Your instructions:
Exact copies of the lines from the one with "CASE (365, 1223)" through the last line of the entries, and no pictures, make up the answer.

(Saved entries)
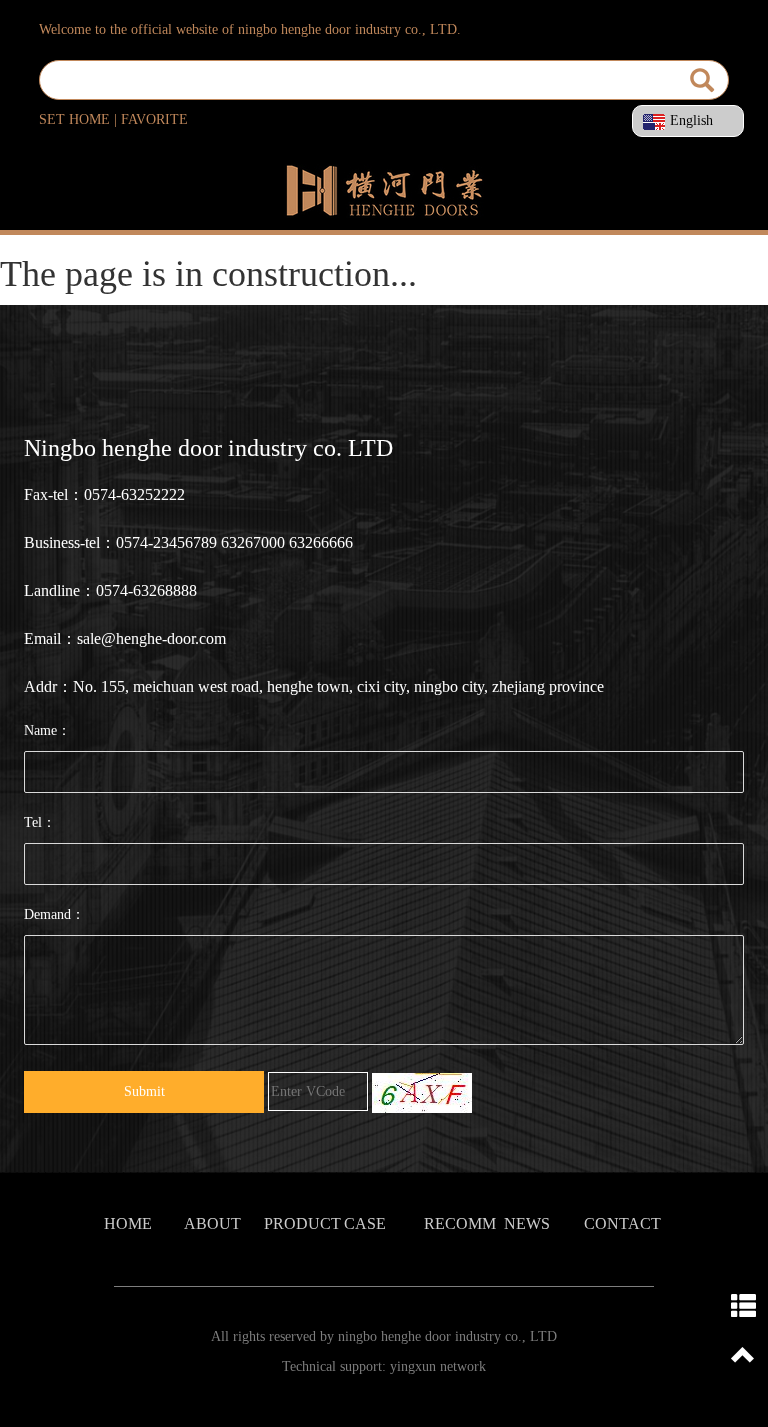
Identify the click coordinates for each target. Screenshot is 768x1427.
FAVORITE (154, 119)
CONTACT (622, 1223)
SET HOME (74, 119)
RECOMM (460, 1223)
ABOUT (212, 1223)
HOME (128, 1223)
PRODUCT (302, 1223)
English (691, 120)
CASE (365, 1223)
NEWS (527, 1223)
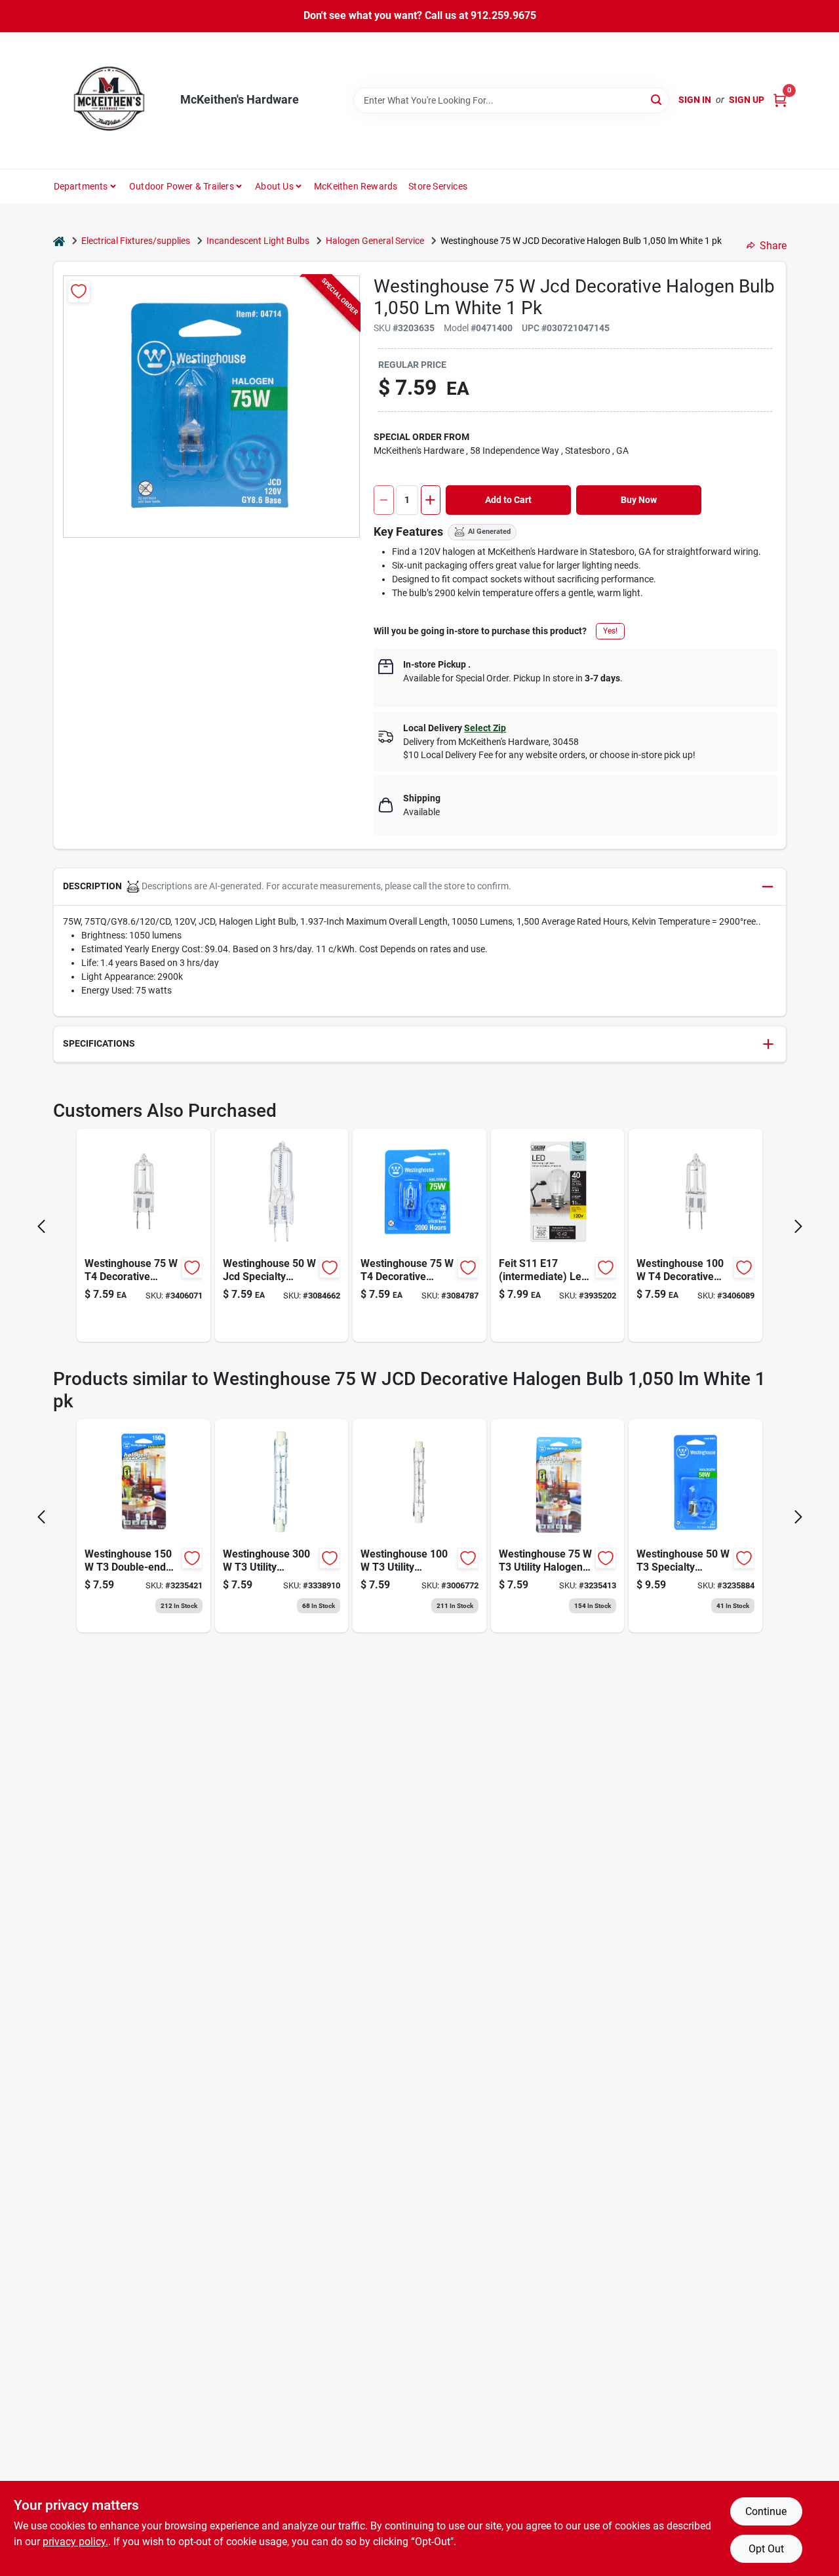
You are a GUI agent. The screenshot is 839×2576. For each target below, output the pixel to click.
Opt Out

Answer to the problem:
CASE (365, 1223)
NEWS (527, 1223)
You are a GUI agent. The screenshot is 839×2576. For each target below, output the pixel to click.
Opt Out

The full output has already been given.